Given entries:
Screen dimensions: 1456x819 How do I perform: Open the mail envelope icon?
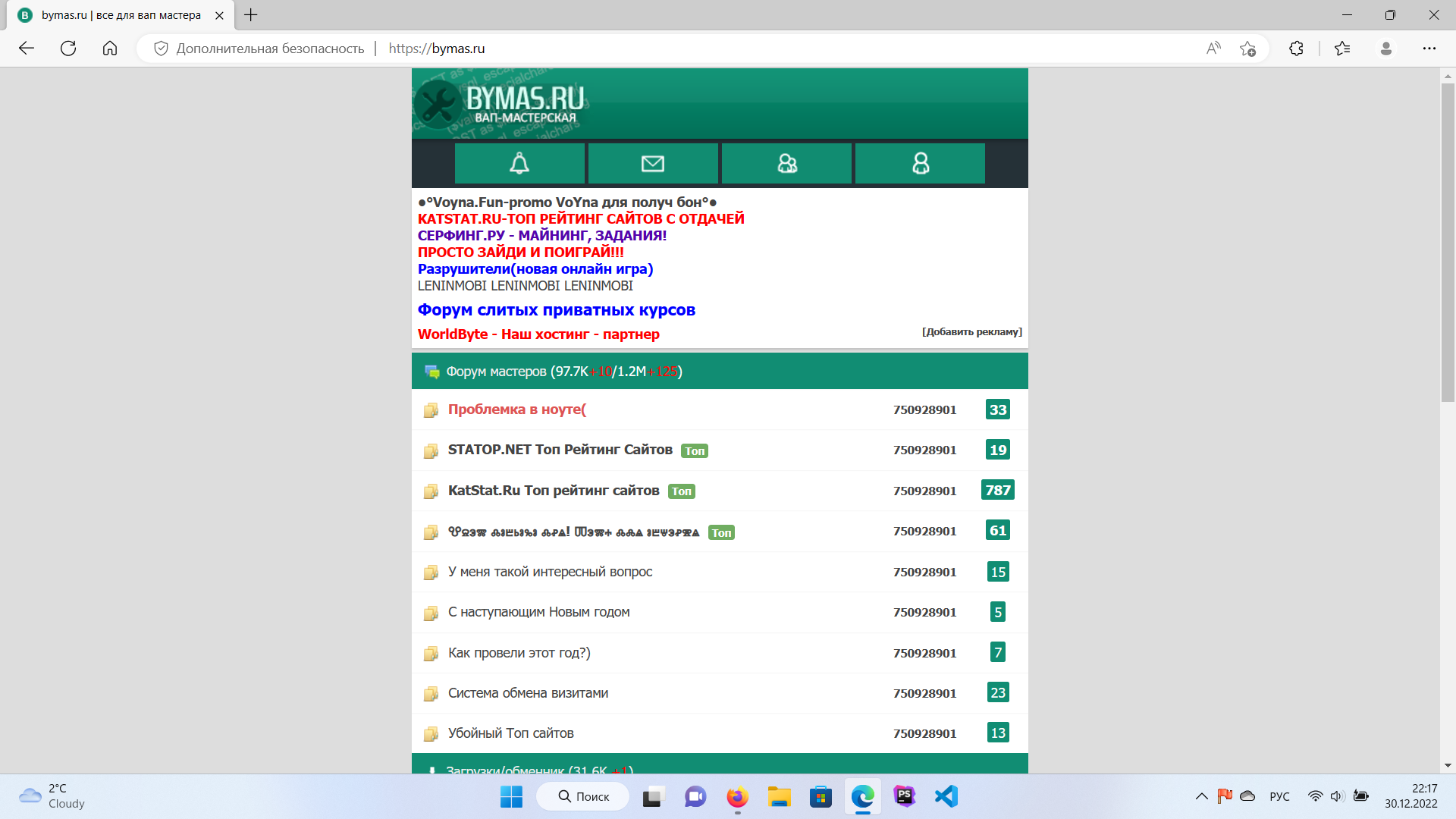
--
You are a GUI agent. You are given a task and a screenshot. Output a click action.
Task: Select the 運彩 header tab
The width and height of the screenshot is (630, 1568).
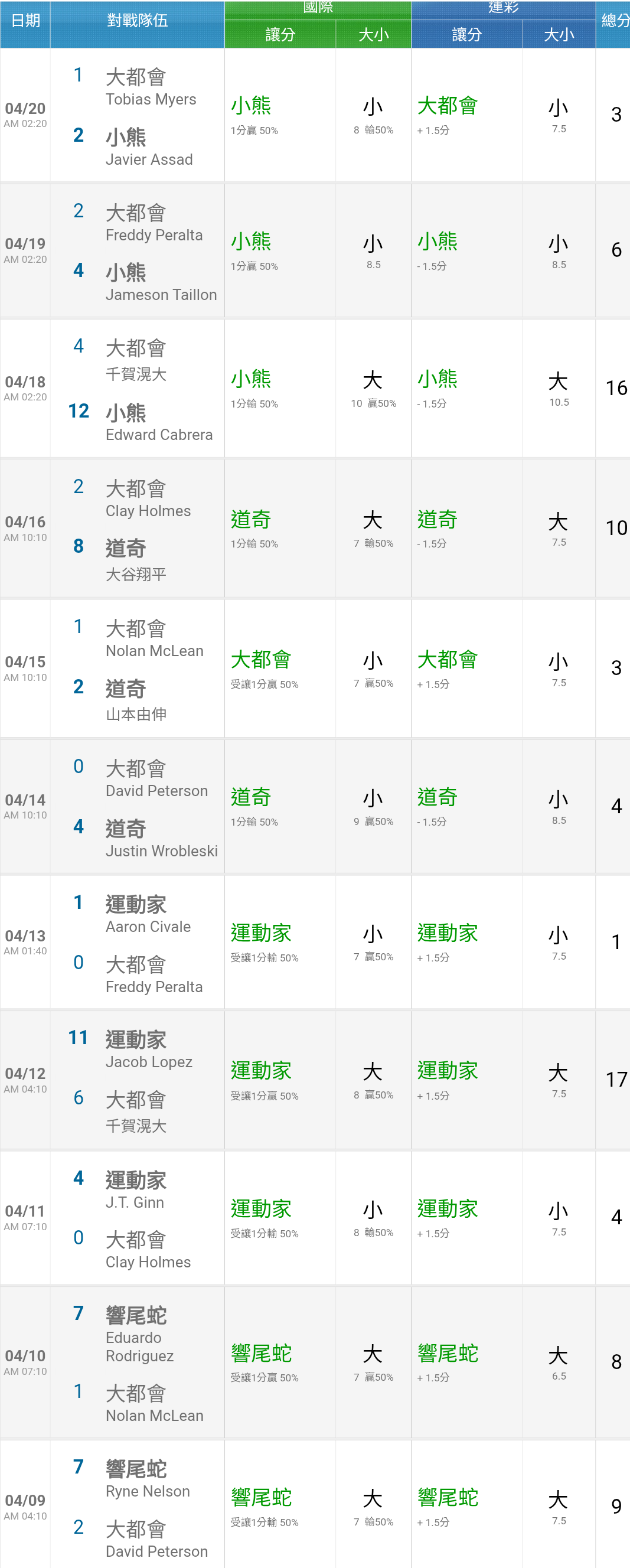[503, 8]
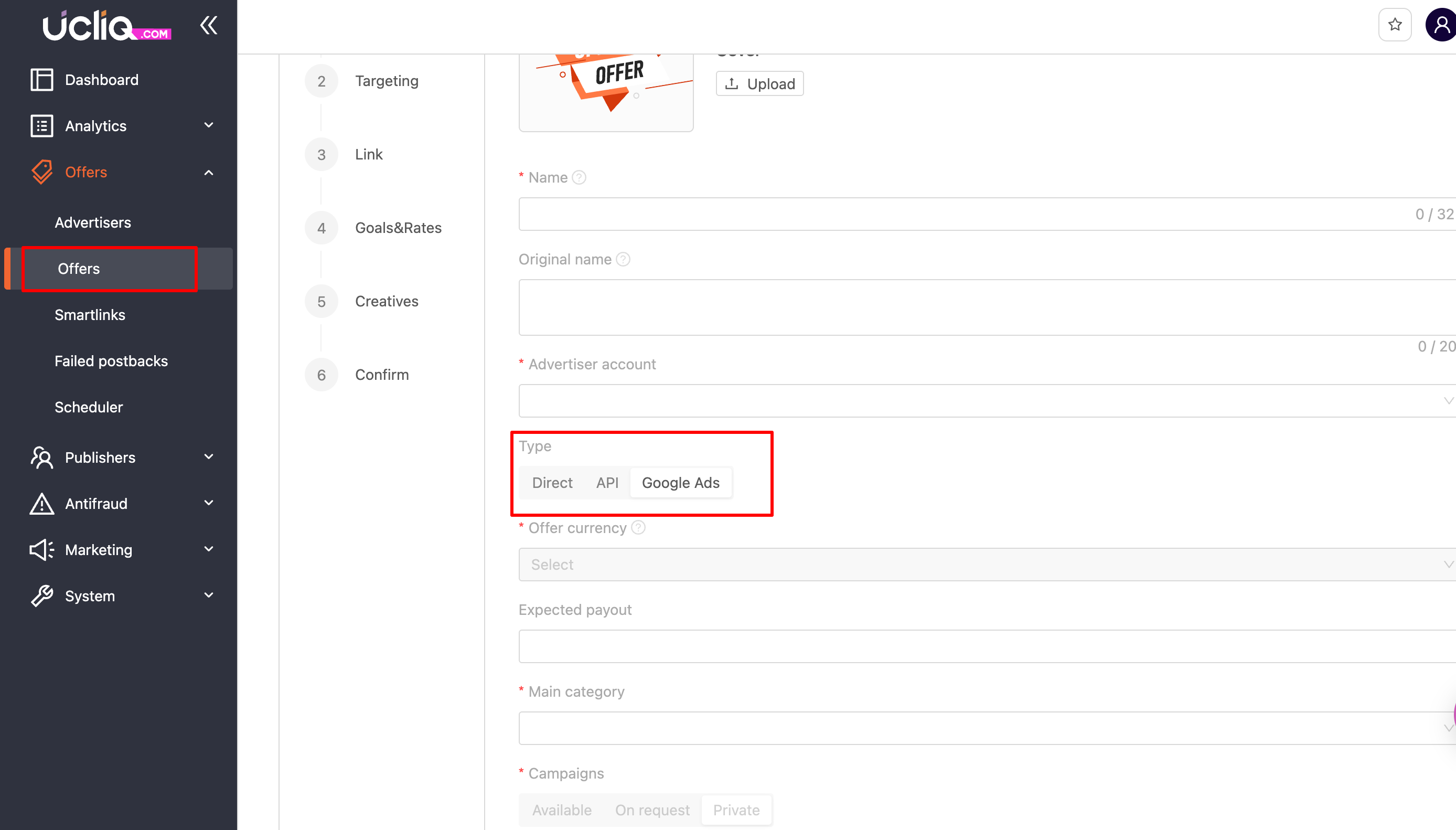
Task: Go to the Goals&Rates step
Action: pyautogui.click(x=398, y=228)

Required task: Copy out the listing lines starting with the line containing "You are a GUI" and going on through the line containing "Action: pyautogui.click(x=398, y=228)", putting "screen capture" in place of "screenshot" and changing nothing else. Give only those lines, and leave the pictures out.

The completed task:
You are a GUI agent. You are given a task and a screen capture. Output a click action.
Task: Select the 運彩 header tab
The width and height of the screen capture is (630, 1568).
[503, 8]
Task: Go to the Goals&Rates step
Action: pyautogui.click(x=398, y=228)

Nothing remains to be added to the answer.